García A J, Reyes C D
Woodruff School of Mechanical Engineering, Petit Institute for Bioengineering and Bioscience, 315 Ferst Drive, 2314 Petit Biotechnology Building, Atlanta, GA 30332-0363, USA.
J Dent Res. 2005 May;84(5):407-13. doi: 10.1177/154405910508400502.

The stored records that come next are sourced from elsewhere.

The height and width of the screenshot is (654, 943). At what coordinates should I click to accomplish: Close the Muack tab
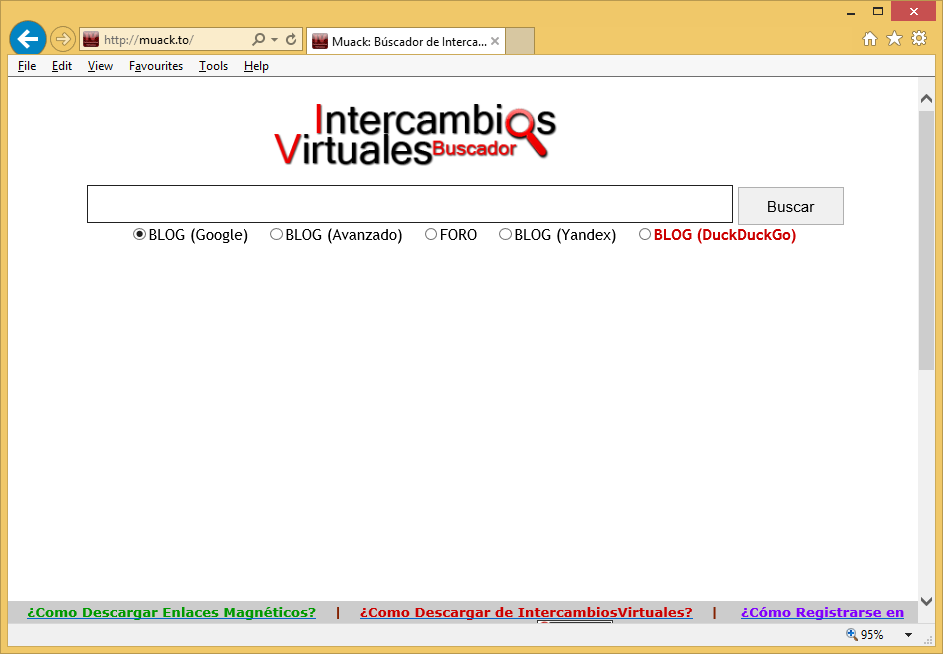495,41
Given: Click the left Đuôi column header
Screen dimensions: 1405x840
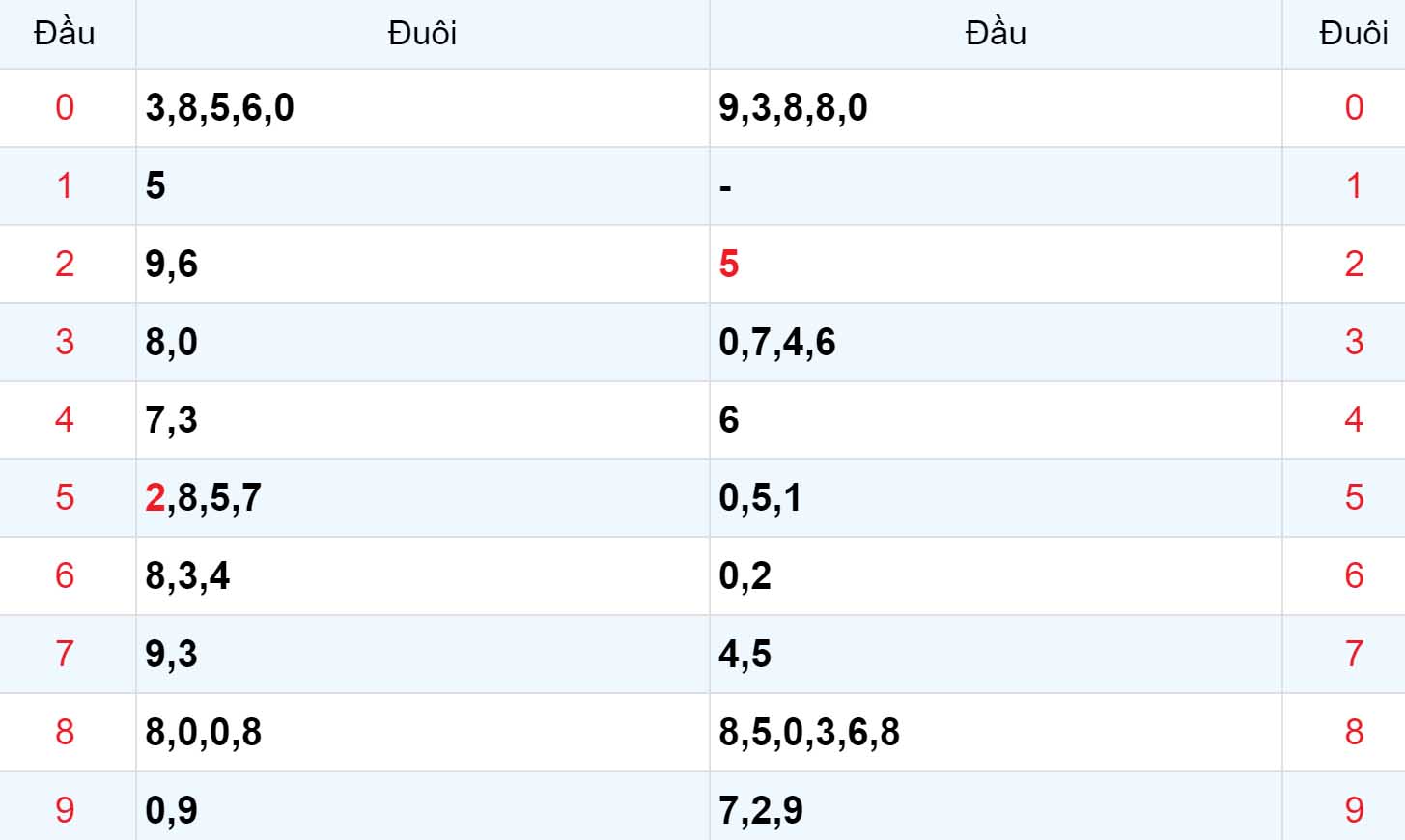Looking at the screenshot, I should point(422,34).

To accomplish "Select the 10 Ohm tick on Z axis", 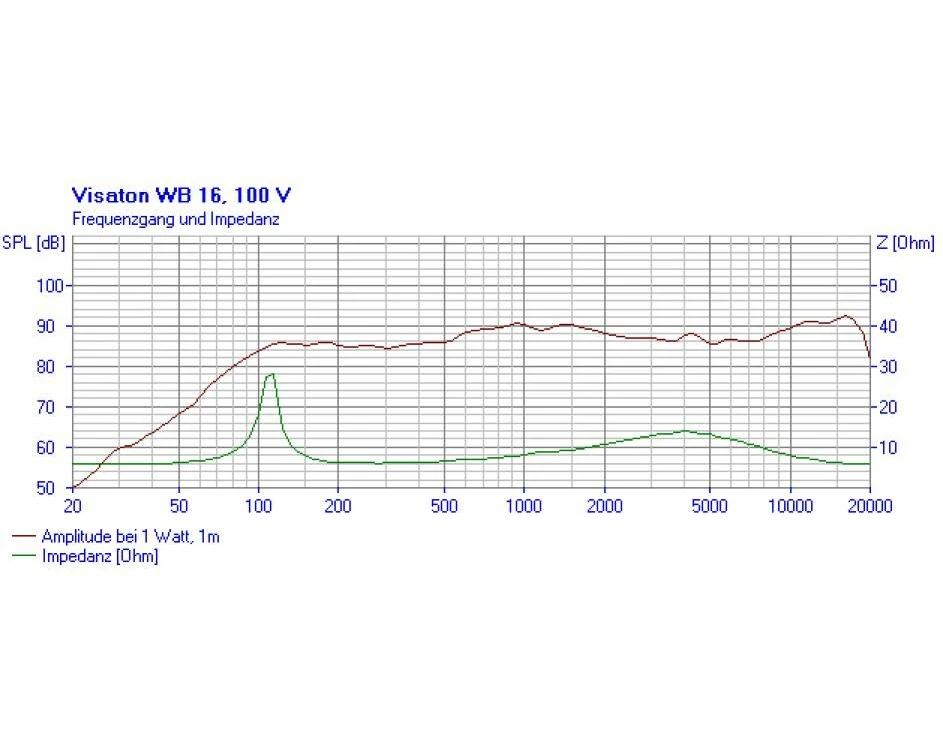I will point(888,447).
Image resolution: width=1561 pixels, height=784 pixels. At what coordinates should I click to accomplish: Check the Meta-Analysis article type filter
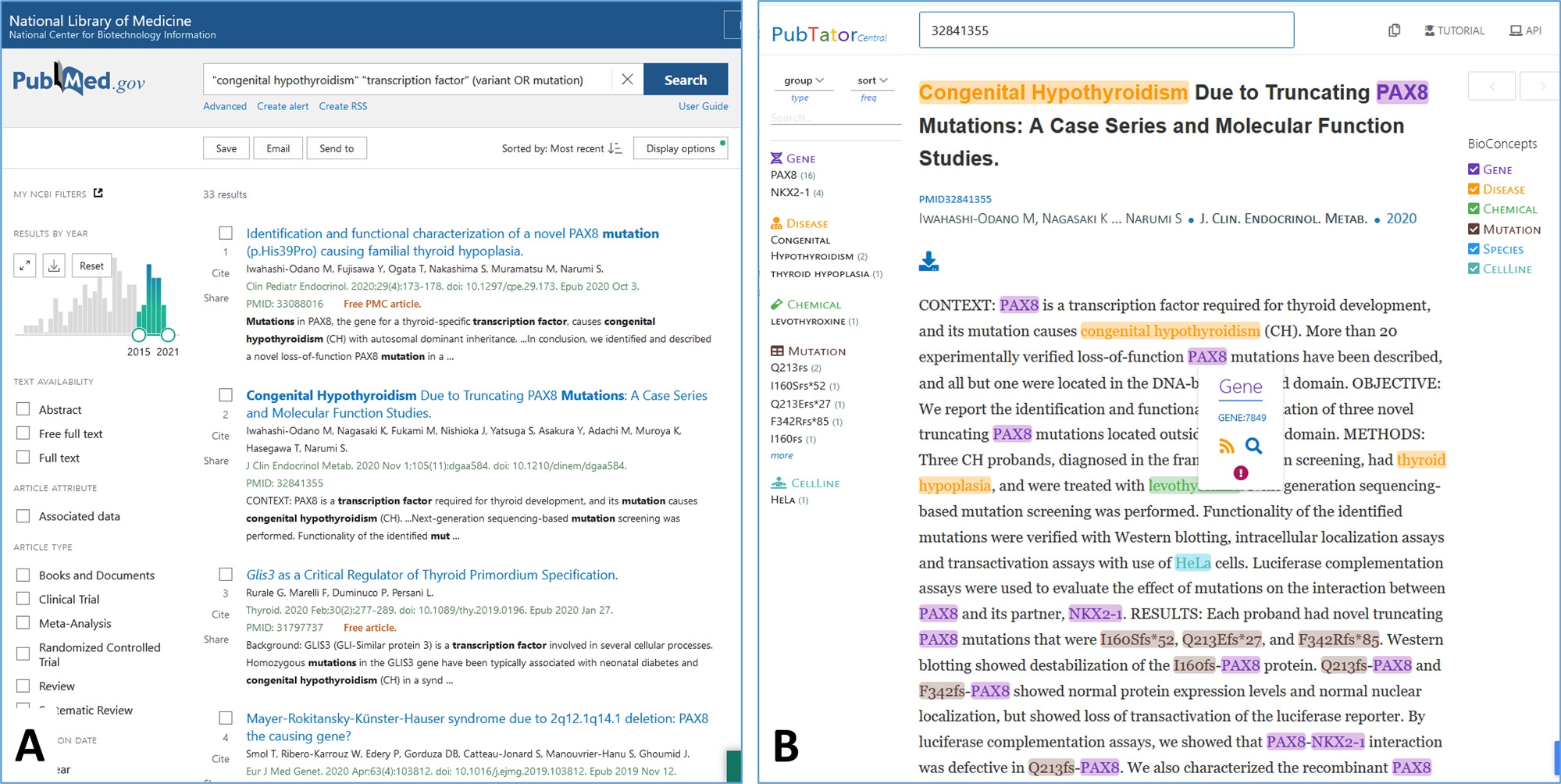[x=22, y=623]
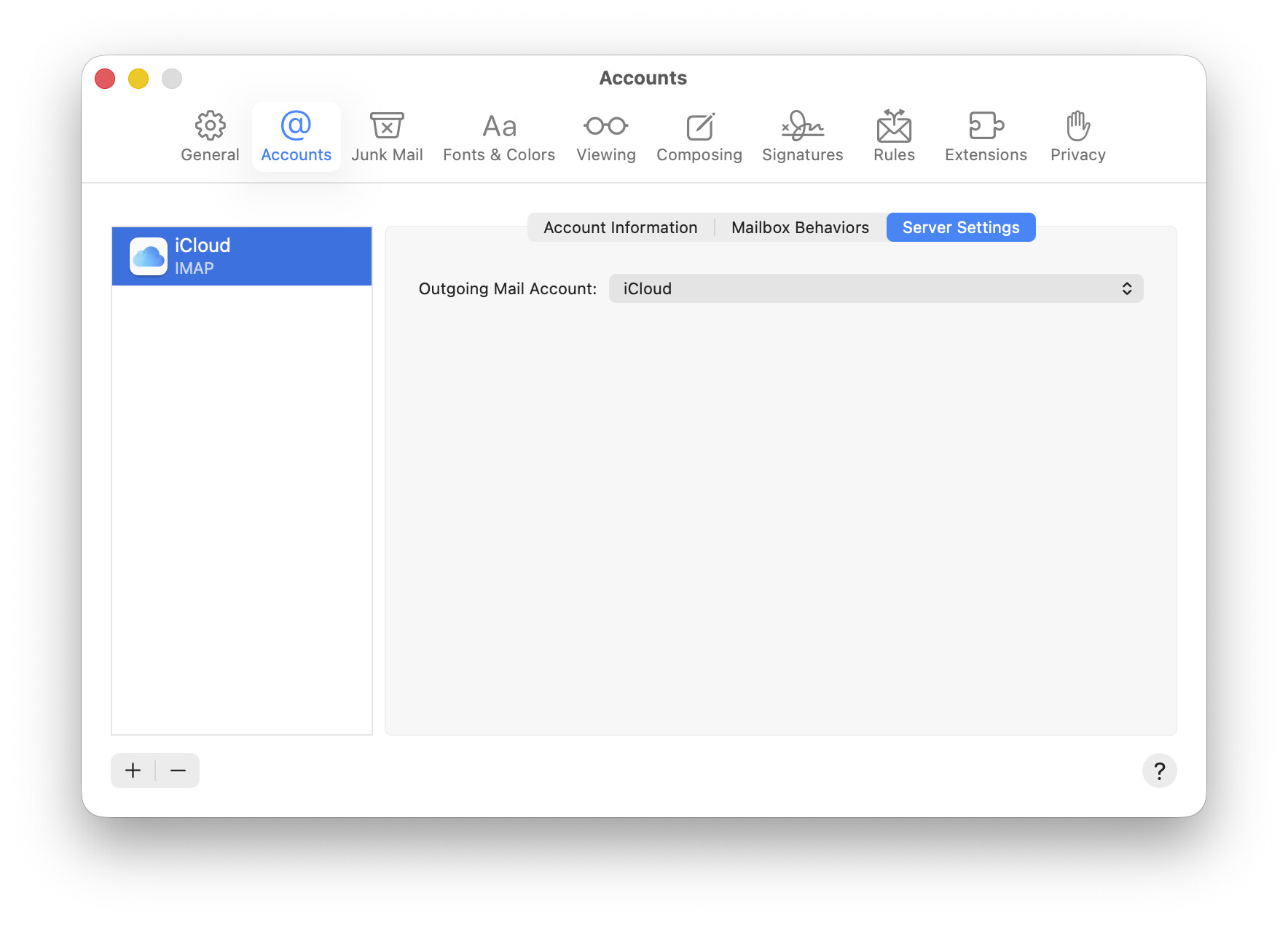Open Extensions preferences puzzle icon
This screenshot has width=1288, height=925.
pos(986,127)
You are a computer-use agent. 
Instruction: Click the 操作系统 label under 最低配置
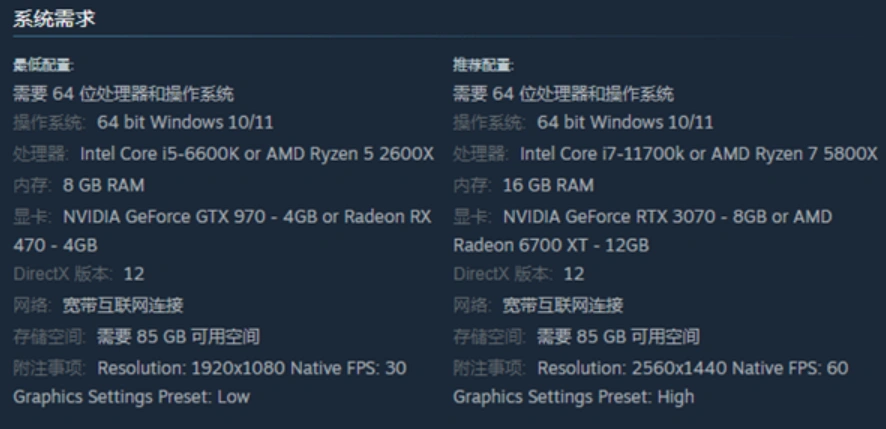pyautogui.click(x=50, y=123)
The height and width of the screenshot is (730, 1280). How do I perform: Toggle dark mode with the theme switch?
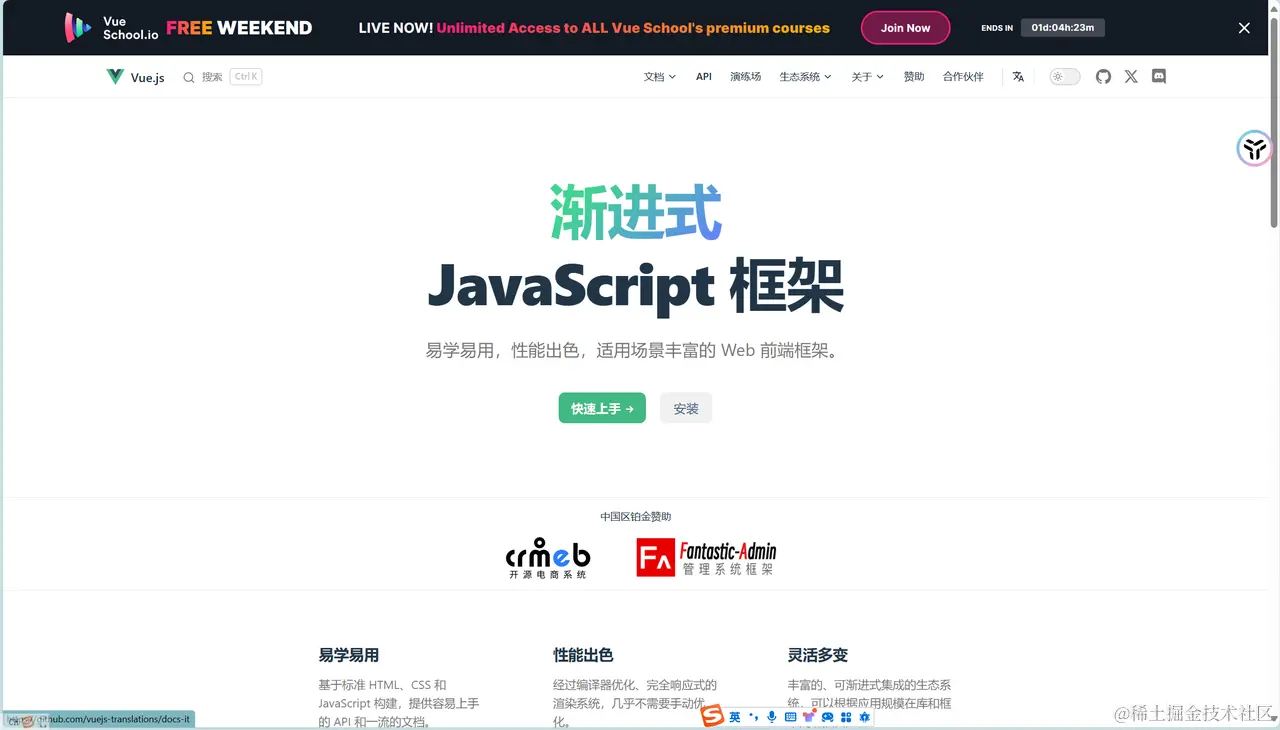1064,76
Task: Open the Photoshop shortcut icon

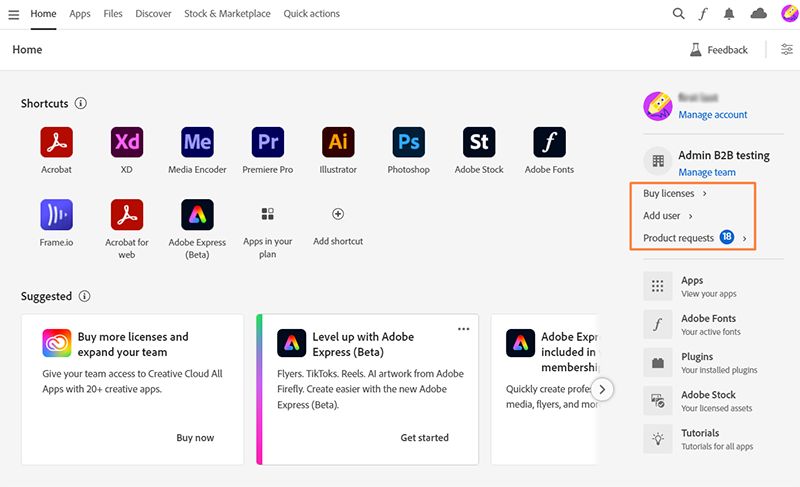Action: tap(408, 142)
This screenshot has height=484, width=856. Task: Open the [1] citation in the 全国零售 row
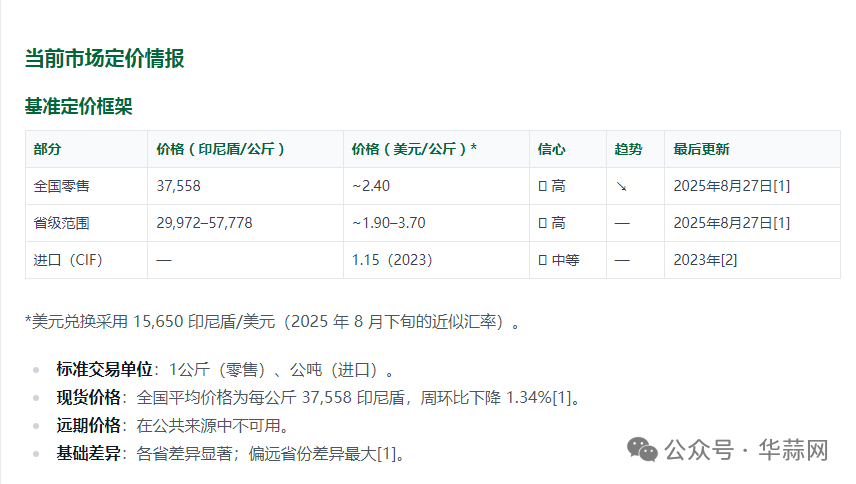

Binding of integrin adhesion receptors to extracellular matrix components, such as fibronectin and type I collagen, activates signaling pathways directing osteoblast survival, cell-cycle progression, gene expression, and matrix mineralization. Biomimetic strategies exploit these adhesive interactions to engineer bio-inspired surfaces that promote osteoblast adhesion and differentiation, bone formation, and osseointegration. These emerging initiatives focus on directing integrin binding through presentation of bio-adhesive motifs derived from extracellular matrices. These biomolecular approaches provide promising strategies for the development of biologically active implants and grafting substrates for enhanced bone repair.
整合素粘附受体与细胞外基质成分(如纤连蛋白和I型胶原蛋白)的结合,激活了指导成骨细胞存活、细胞周期进程、基因表达和基质矿化的信号通路。仿生策略利用这些粘附相互作用来设计具有生物启发性的表面,以促进成骨细胞的粘附和分化、骨形成以及骨整合。这些新兴举措专注于通过呈现源自细胞外基质的生物粘附基序来引导整合素结合。这些生物分子方法为开发用于增强骨修复的生物活性植入物和移植基质提供了有前景的策略。